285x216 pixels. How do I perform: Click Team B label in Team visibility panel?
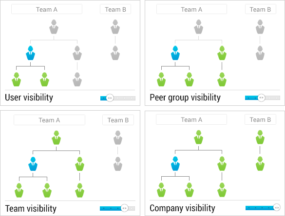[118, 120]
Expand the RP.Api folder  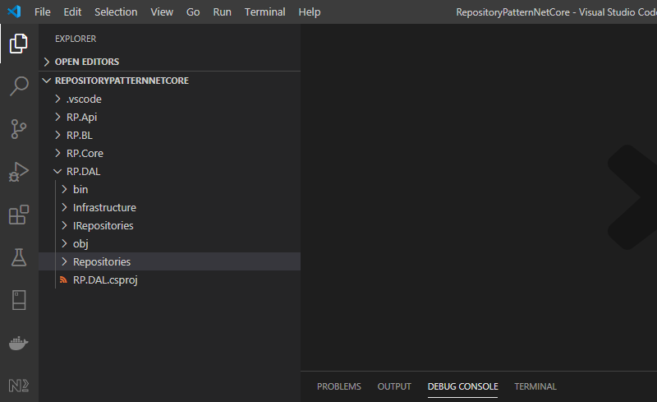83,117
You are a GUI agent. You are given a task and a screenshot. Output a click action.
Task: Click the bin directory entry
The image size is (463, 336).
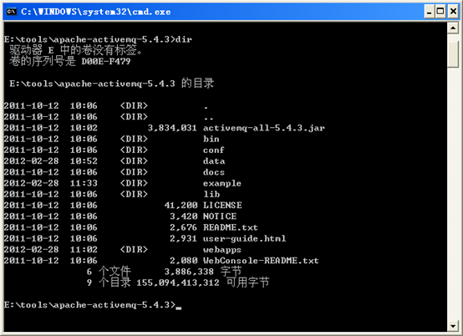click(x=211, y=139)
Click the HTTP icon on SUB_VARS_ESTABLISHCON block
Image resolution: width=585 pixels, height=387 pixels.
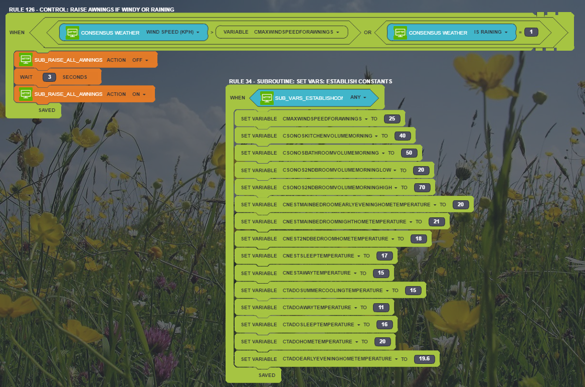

WHAT YOU HAVE TO DO. Your copy should consist only of the lines from the one containing "You are a GUI" through the last line of the entries above, reproduced exactly, without pictures.

RESULT BELOW.
You are a GUI agent. You are given a task and a screenshot. Output a click action.
Task: Click the bin directory entry
The image size is (463, 336).
click(x=211, y=139)
Click the HTTP icon on SUB_VARS_ESTABLISHCON block
Image resolution: width=585 pixels, height=387 pixels.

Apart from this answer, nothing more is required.